そして、マネージャーさんと一緒に、番組にお伝えしました。
WBSは、さすがです。復帰の約束をしてくださいました。懐が深い!大好きな番組にレギューラーで参加でき、さらに妊娠後も変わらず働いている。とても幸運です。
私が何かしたわけではありません。WBSの皆さんが寛大なのです。私がしたことは、ただあきらめなかっただけです。
私が知る限り、当時、地上波のレギュラーで妊娠後そのまま復帰できた例は、初めてと言ってもいいくらい、珍しいことでした。(今は、他にも何人も出産後復帰されている方がいます。最高です!)手前味噌ですが、今回は言わせてください。なんて素敵な番組なんでしょうか!!WBSの皆様、テレビ東京の皆さんに心から感謝しています。(そして事務所の皆さまにも家族にも)
産後、「小さい子供を置いて仕事に出るなんてかわいそうだ」そんな声も聞かれました。子どもが好きで、ずっと家にいるのが好きな人もいるでしょう。でも私のように、仕事が好きで、仕事に全てを捧げてきたようなタイプで、出産しても、やはり仕事が好きなタイプというのもいるようです。

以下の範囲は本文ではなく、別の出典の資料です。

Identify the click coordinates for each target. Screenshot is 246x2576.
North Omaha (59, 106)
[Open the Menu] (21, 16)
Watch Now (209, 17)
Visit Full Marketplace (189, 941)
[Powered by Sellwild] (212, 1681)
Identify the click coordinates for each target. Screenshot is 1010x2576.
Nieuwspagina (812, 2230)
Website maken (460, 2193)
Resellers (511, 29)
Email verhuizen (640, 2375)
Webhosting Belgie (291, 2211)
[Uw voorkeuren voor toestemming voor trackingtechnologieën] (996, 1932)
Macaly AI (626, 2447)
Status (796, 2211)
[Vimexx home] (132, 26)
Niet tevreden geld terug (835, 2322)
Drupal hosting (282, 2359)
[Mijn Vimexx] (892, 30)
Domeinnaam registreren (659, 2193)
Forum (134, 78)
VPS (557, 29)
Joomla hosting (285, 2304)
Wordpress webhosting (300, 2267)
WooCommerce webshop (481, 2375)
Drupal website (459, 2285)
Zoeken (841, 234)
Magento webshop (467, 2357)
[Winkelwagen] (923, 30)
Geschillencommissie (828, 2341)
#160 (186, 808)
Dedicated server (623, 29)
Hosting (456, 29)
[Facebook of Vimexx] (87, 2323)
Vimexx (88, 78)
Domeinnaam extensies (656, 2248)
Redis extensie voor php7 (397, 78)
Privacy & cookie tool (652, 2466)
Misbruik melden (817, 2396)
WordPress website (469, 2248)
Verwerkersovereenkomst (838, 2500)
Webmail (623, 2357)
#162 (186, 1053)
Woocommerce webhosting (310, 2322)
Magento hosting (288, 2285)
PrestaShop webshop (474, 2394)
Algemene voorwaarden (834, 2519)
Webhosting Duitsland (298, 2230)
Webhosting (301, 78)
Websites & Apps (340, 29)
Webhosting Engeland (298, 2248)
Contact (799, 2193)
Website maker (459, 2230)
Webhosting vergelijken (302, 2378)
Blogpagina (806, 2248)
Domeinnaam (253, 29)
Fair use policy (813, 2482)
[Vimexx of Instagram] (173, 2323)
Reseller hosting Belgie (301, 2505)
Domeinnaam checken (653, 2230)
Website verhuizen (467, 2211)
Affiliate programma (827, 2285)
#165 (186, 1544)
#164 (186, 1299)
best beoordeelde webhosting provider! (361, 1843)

こんなタイプは、仕事があるから育児を頑張れます。育児だけして家にこもっていた産後二ヶ月。思えば、うつのような状態でした。コロナで数ヶ月、家にいた皆さん、どうでしたか?全然平気。という方もいれば、耐えられない!という方もいるでしょう。私は後者のタイプなのだと思います。
時間や体力を育児に奪われ、ナレーション研鑽の時間が持てないことに焦ったり、他の人と比べて落ち込んだりもしました。しかし、今は、初めてだらけの育児の経験が、自分を成長させ、仕事や番組にも貢献できる財産になると信じています。
ありがたいことに、最近、出産と仕事の狭間で悩んでいる、という方から、よくメッセージをいただきます。誰にも言えず、悶々と悩んでいると。そんな方へご紹介したい動画があります。この妊娠発覚騒動の当時、よく見ていた動画です。
「思いは招く」
北海道で宇宙開発をしている植松努さんの20分のスピーチです。出産のお話ではありません。宇宙開発のお話です。有名な動画なので、ご存知の方もいらっしゃるかもしれません。何度も、何度も見て、励まされました。素晴らしい動画なので、もし今、何か悩んでいることがある方、いえ、悩んでいない方も、ぜひご覧ください。私がよく拝見しているユーチューブ「マコなり社長」も絶賛し、社員全員に必ず観てもらっているという動画です。20分ほどですが、ラジオがわりにも聞けると思います。
この世から「どうせ無理」がなくなることを願って。